Today, a goodly number of blogs took up the challenge to find some silver lining in Phill Longman's cloudy prediction that the fecundamentalists will swamp us liberals with their teeming spawn.
I imagine that this whole line of inquiry is offensive to parents who have chosen to have large families. For those whose motives or calculations in filling the bedrooms and classrooms includes a conscious attempt to out-produce other sects or ethnic groups, the topic, discussed as we have been discussing it, may be both threatening and justifying their progeny program. To the latter I offer no apology: share the damned planet or damn the shared planet...your move!
To others who just wound up driving a van to take the kids to the library because thats what your people always did and you love it, I offer faint apology. We oughta talk because I want to make sure you are holding up your end of the bargain as far as natural resouces.
Longman's scenario may have circumstantial evidence to back it. But based on what I have observed about the dynamics of sibling resource sharing in large families the bigger issue than how the children vote will be how adept individuals in this cohort will be at fighting or conniving for more than their share of the pie. Large families with meager resources foster such calloused skill even in the midst of clear demonstration of the need to share. That is to say, I fear that psychology more than any explicitly communicated "values" will make natural born republicans because people who weaned by "sucking the hind tit", as we farmers used to say, are as bent by that experience as they are by a "stern father".
Against that speculation, we can weigh some realities. If Krugman has reported the numbers accurately, only the affluent few have enjoyed the income gains that make educating and providing health care for a large brood a non-issue. The rest of US society can , if anything, afford fewer children, considering what a huge outlay of cash is needed to successfully launch a prosperous and productive human life in the US in 2006. Most people understand that division by a larger number produces a smaller quotient. I would like to think no parents say to themselves "NO, we don't want no college learnin' in our family...we're upright folks and don't want no corruptin'". We are not a 3rd world economy yet but Bush is working hard to get us there. While the 80% of the families that are sliding back toward poverty under the Bush and Reagan economics contain the lion's share of the putative fecundamentalist population explosion, their plight can not continue to worsen and still leave them in the grip of neocon/fundy rhetoric. That ill considered alliance will crack if not explode. The evangelicals who take their stewardship of the earth seriously ,of whom I have written before, will have increasing incentive to distance themselves from "conservatives" while that word means the mindless herds that voted for Bush and acquiesce to his policies. It is only a matter of what threshold of misery is required to trigger a realization that "be fruitful and multiply" was drafted before there were even a billion people and long before we burnt coal and oil at the rate of tons per person per year. Liberals just reach that threshold sooner. And I hardly need point out that a woman in complete and uncoerced control of her reproductive activity is a powerful force for stopping fecundamental madness.

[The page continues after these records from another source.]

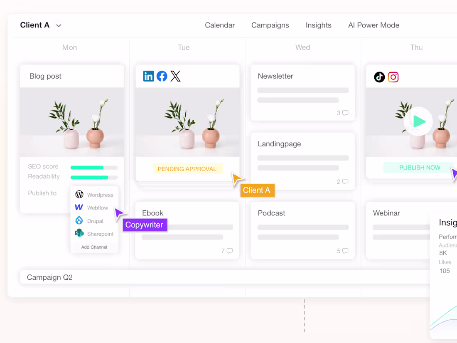Switch to the Campaigns tab
Screen dimensions: 457x343
[x=270, y=25]
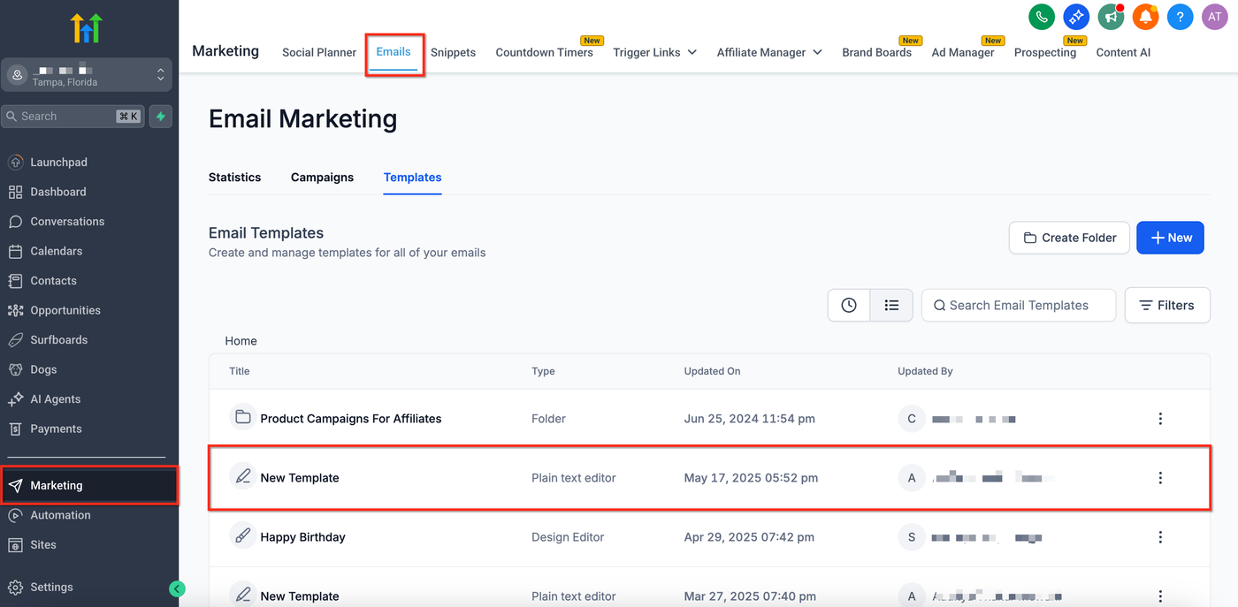Click the Search Email Templates field

coord(1019,305)
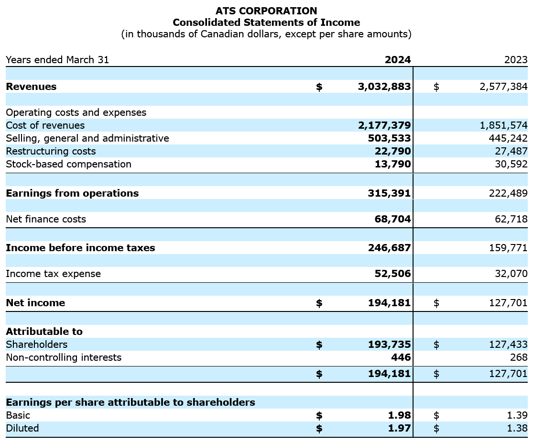Click the ATS CORPORATION title
This screenshot has width=534, height=444.
266,11
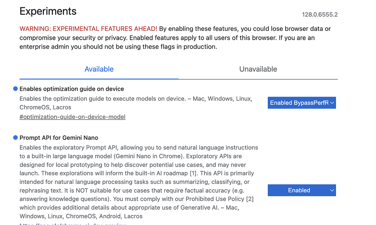Image resolution: width=376 pixels, height=225 pixels.
Task: Open the #optimization-guide-on-device-model anchor link
Action: [72, 117]
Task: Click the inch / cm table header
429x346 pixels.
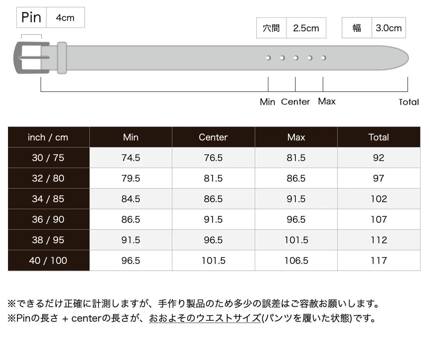Action: pyautogui.click(x=48, y=137)

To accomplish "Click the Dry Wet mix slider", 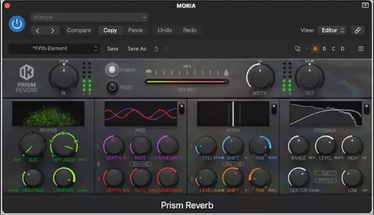I will [x=187, y=82].
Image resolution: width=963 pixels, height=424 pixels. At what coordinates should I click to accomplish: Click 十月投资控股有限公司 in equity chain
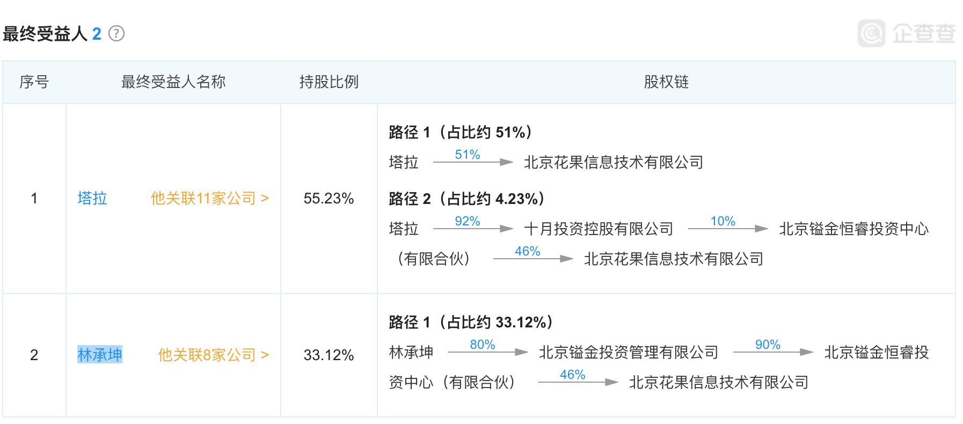[x=599, y=229]
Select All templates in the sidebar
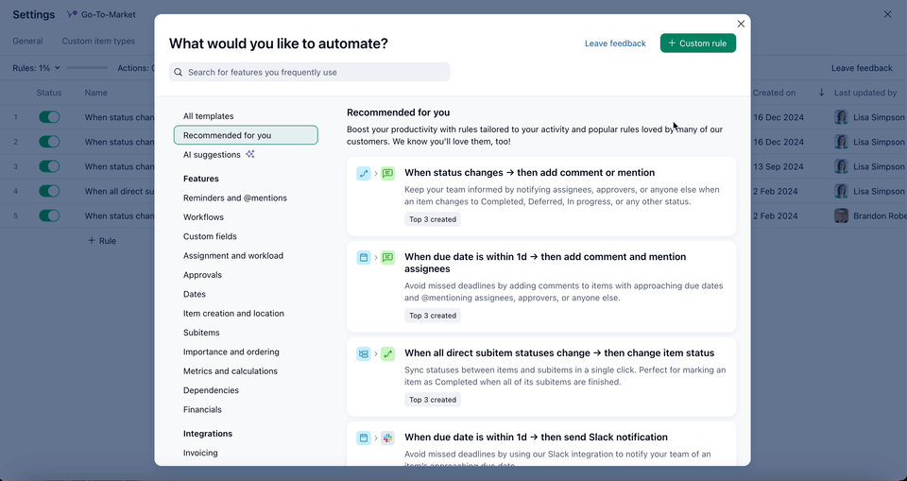 tap(208, 116)
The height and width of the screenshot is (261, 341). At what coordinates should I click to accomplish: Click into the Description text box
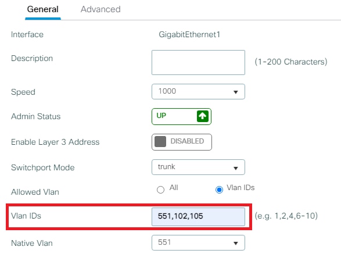pos(198,62)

Remember that eastern European immigrants arrived poor, often with large families as was the norm in the societies they left in the late 1800s. They moved to the cities of a nation that already trended away from large families except for farming. Remember that they staffed the settlement houses and aid societies and were in the front lines of the labor organizers once they found out that the American dream meant sweat shops for them and their children.
Eager though it is to do so, there is only so much reality that conservatism can hide from children.